The Group of 19, as an example, describe “the very real risk of a sitting president accused of committing crimes to remain in office. The risk of a president who commits crimes to avoid the transition of power is one of the gravest our democracy may face. Here we wish to highlight the risk that such crimes could be committed by making use of the U.S. Armed Forces.”

They note the Posse Comitatus Act forbids use of the armed forces for civilian law-enforcement purposes unless authorized by the Constitution or laws of the United States. But they argue in their brief, “The president could issue an illegal order for this purpose without ramification if the Petitioner’s [Trump’s] sought-for immunity for official acts were to be granted, and that order might very well be considered by military subordinates as falling within the ‘authorized by the Constitution’ exception to the [Posse Comitatus] Act.”

“The President might deploy troops to control polls,” the Group of 19 brief says, “as the present Petitioner himself once discussed in a December 18, 2020 meeting in the Oval Office according to the Report of the U.S. House January 6 Committee.”

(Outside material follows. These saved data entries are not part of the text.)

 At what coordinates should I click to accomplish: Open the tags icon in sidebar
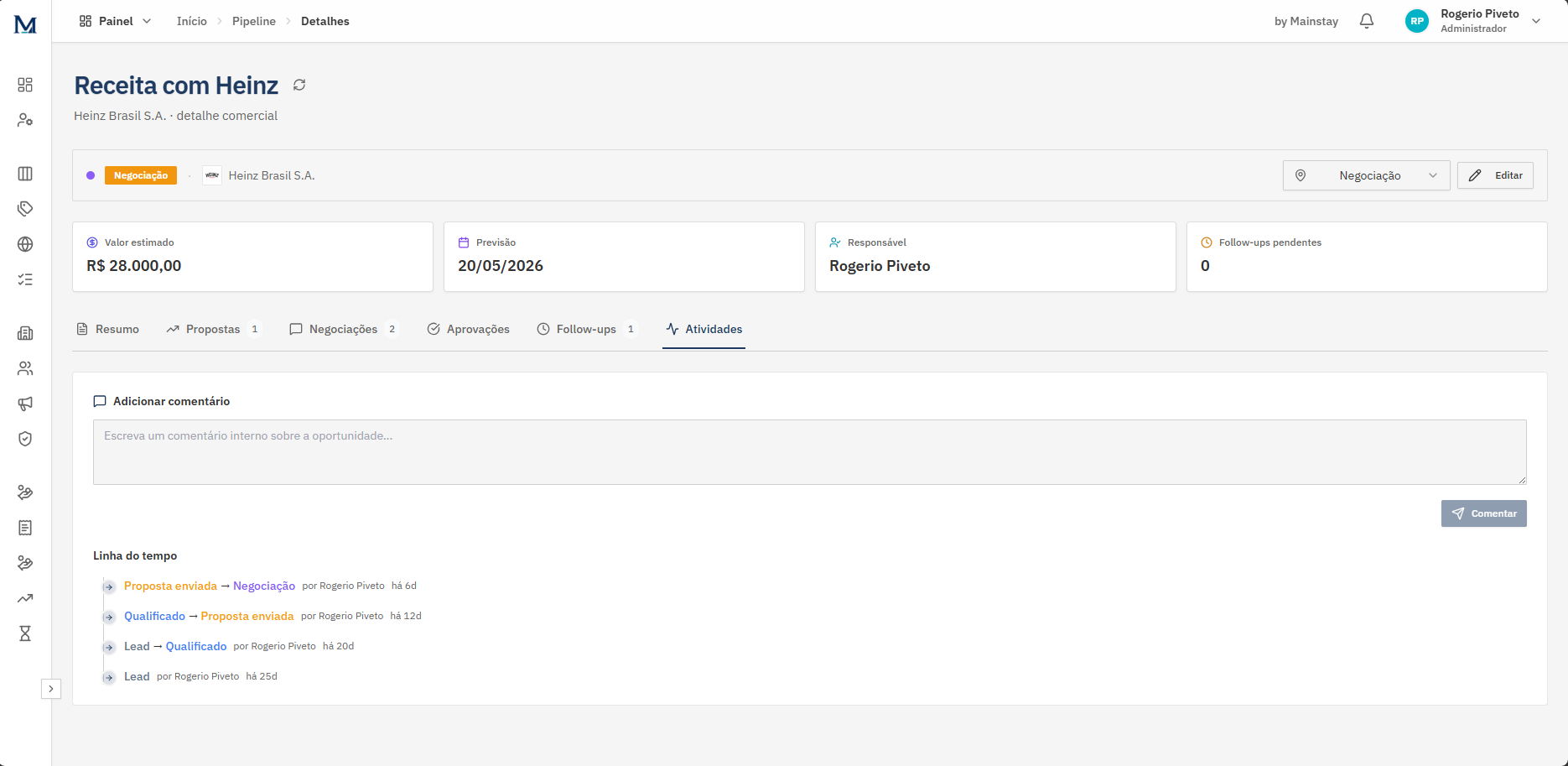(25, 209)
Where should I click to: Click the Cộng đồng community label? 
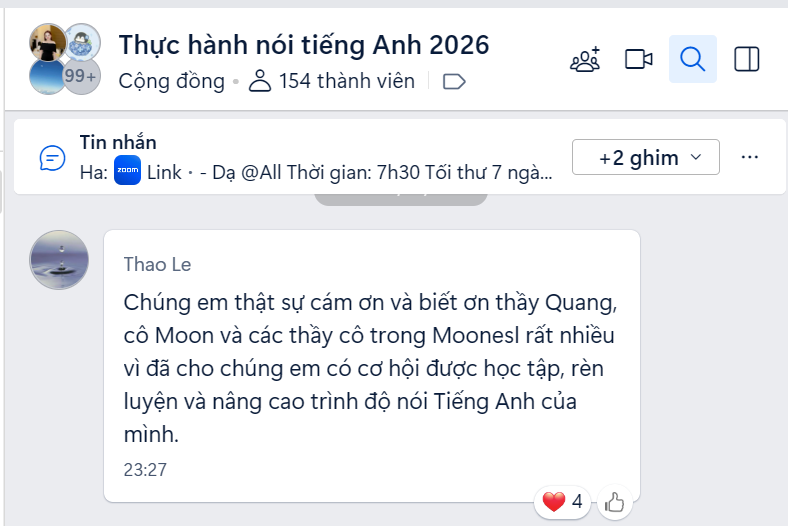(171, 81)
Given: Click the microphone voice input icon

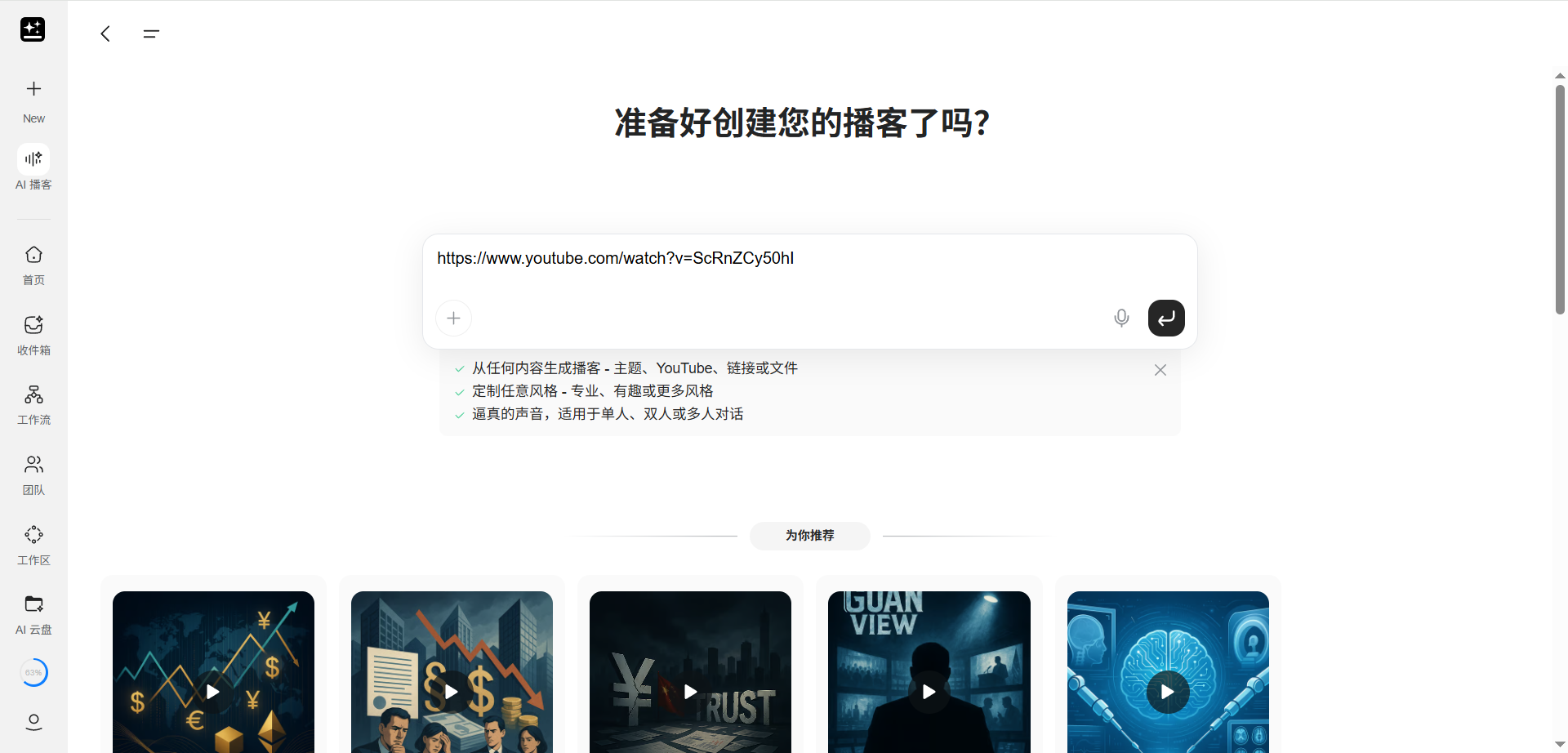Looking at the screenshot, I should click(x=1121, y=318).
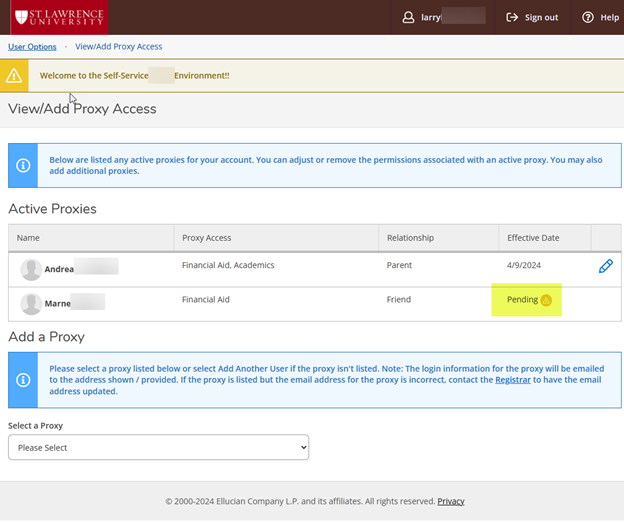Click the Name column header
This screenshot has height=524, width=624.
click(x=28, y=238)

Another Amici brief, from retired Four-Star Admirals, Generals and Former Military Service Secretaries, argues that if Trump’s absolute immunity claim were approved it has “the potential to severely undermine the Commander-in-Chief’s legal and moral authority to lead the military forces, as it would signal that they [the military], but not he, must obey the rule of law.”

This Four-Star group includes General Peter Chiarelli (ret,), Senior Military Assistant to Secretary of Defense Robert Gates and later Vice Chief of Staff of the Army, Former Secretary of the Army Louis Caldera, Admiral Samuel Jones Locklear, III (ret.), commander of U.S. Pacific Command, and General Charles Krulak (ret.), 31st Commandant of the Marine Corps.

Under Trump’s claim, the Retired Four-Stars argue, “The president could, with impunity, direct his national security appointees to, in turn, direct members of the military to execute plainly unlawful orders, placing those in the chain of command in an untenable position and irreparably harming the trust fundamental to civil-military relations.”

Both the Group of 19 and the Retired Four-Stars in their Amici briefs deal with that dilemma created within the chain of command by a presidential order which may be illegal.

Military service members, who are bound to obey all lawful orders, also have a duty to disobey unlawful orders.

“Immunizing the Commander-in-Chief from criminal prosecution,” the Retired Four-Stars say in their brief, “would fly in the face of that duty, creating the likelihood that service members will be placed in the impossible position of having to choose between following their Commander-in-Chief and obeying the laws enacted by Congress.”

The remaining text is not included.